EMILY: I’ll jump in here first. First of all, there’s probably a lot of steps in order to get to a more flexible mindset. Something that comes, an overarching theme, that comes to my mind in my experience is being less judgmental and more curious. So, it’s not necessarily to say that we’re not still observing and drawing conclusions, but we are developing more of a curious mindset rather than a judgmental mindset. And, you know, obviously the work that we do, specifically with eating disorders, is around food and being less judgmental about food and increasing variety of foods and flexibility with foods. But, it’s natural that practicing that with food naturally will carry over to many other areas of a person’s life. Where they just learn how to be in practice in general, less judgmental and more curious. And I think that really helps get out of that really black and white mentality. Whether it’s right or it’s wrong. It’s good or it’s bad. There’s a little bit more grey area.

PAIGE: Great point. How about you Marci? Tell us what you think about that.

MARCI: First I want to say I love everything that Emily just said about the curiosity and I think that’s incredibly important to practice. One of the ways I do this with my clients is I have them think about how they would be speaking to their child self. So, if they would imagine somebody saying this, you know, about imagine themselves as a five-year-old. It’s like, how would you speak to that five-year-old? The really interesting this is that we all have that capacity to tap into our own inner wisdom. Sometimes shifting focus as if you were speaking to your younger self or you were speaking to, if you have a son or a daughter. If you were speaking to your best friend, is that you have a greater capacity, typically, to shift out of that very black and white, often very cruel, thinking to something that’s much more nuanced. Much softer. Much more, typically, grounded in reality and less black and white. One of the things that I want to say is that as human beings our minds have evolved to put things into categories because it helps us sort through the world to know what’s safe and what’s not safe. So, it’s a very human tendency and some of us are more prone to black and white thinking than other people. So, to not sort of add another burden on top of yourself for judging yourself for the black and white thinking, but just being able to be like, “oh, there I go again making a really sort of black and white statement I wonder how I can soften this?” or “I wonder how I could frame it to my son?” or “how would I talk about this with my friend?” To lighten it up and careful not to add, sort of, another layer of judgement because you find yourself really struggling with that black and white thinking.

EMILY: Can I jump in?

PAIGE: Marci that’s a great tip. Yeah, go ahead Emily.

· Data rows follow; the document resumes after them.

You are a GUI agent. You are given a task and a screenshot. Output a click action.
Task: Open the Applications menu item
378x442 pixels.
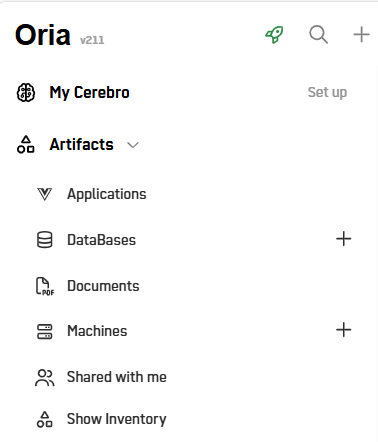pyautogui.click(x=107, y=194)
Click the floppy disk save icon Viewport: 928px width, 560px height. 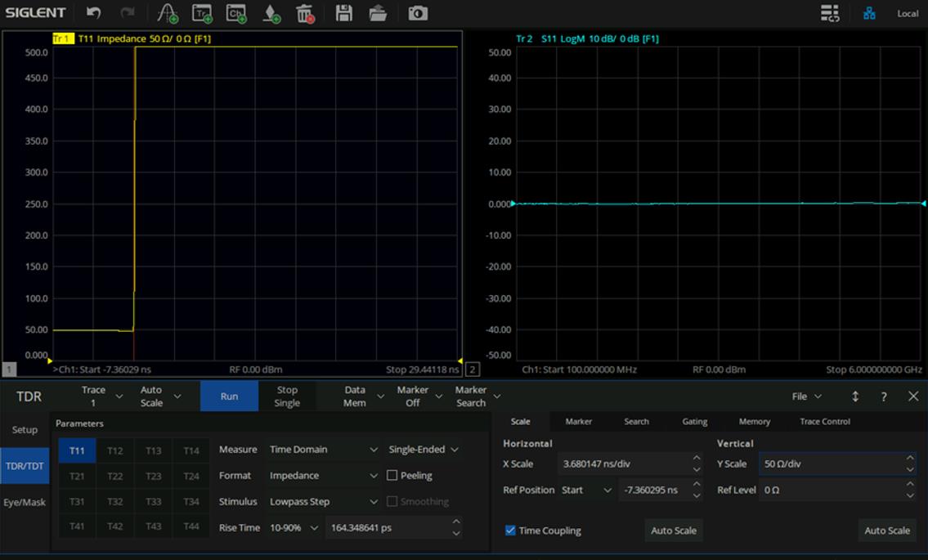click(x=344, y=13)
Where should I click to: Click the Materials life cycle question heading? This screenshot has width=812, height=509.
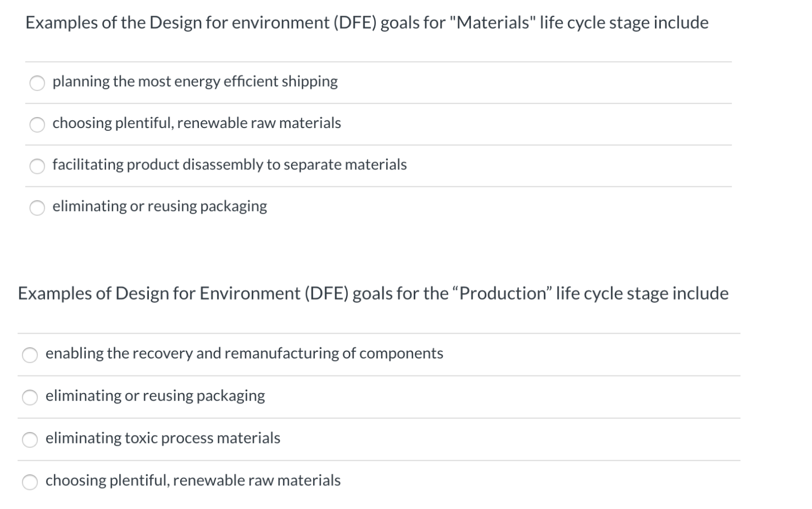366,23
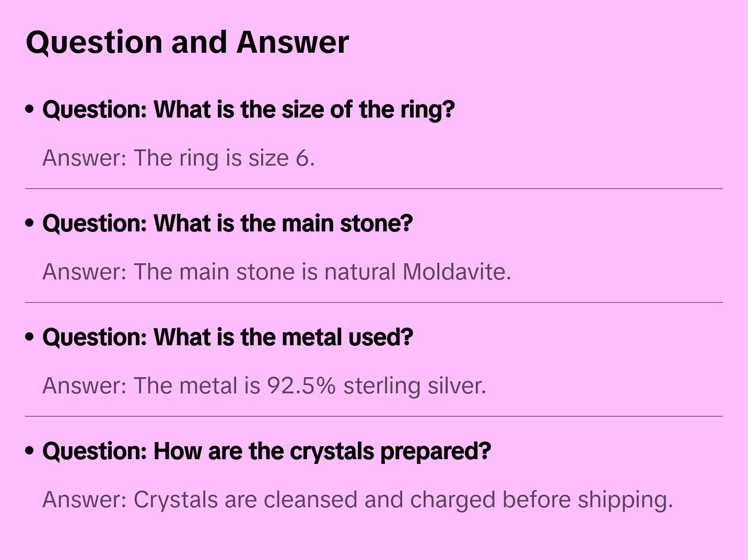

EMILY: I love that and I just want to mention something in addition. Often times, as someone’s moving forward out of this all or nothing mentality and into this more flexible thinking it’s easy for them to feel an increased level of anxiety because it is their mind protecting them. As Marci described we’re evolved to that place where we are making judgements to keep up safe and our mind is often keeping us safe. So, for example, if someone chooses to eat something or to do something that they have made prior rules around it’s likely that their anxiety will increase. Now, typically an individual would retreat. Naturally we don’t want to go to that place where we feel more anxious. We’re really aiming to feel more peace and calm. And that’s where this can be really hard work because you’re moving forward even though you’re actually feeling more fear and more anxiety because your brain is trying to keep you safe. As Marci has just talked about, it’s really wise to say things like, “oh, thank you mind for trying to protect me but I'm wondering if this is maybe a wise decision.” Or in some way really acknowledging that you are trying to keep yourself safe. It’s not like you are, again, adding more layers of judgment to yourself for being in this mindset or getting yourself in this mindset or any number of conclusions you could draw.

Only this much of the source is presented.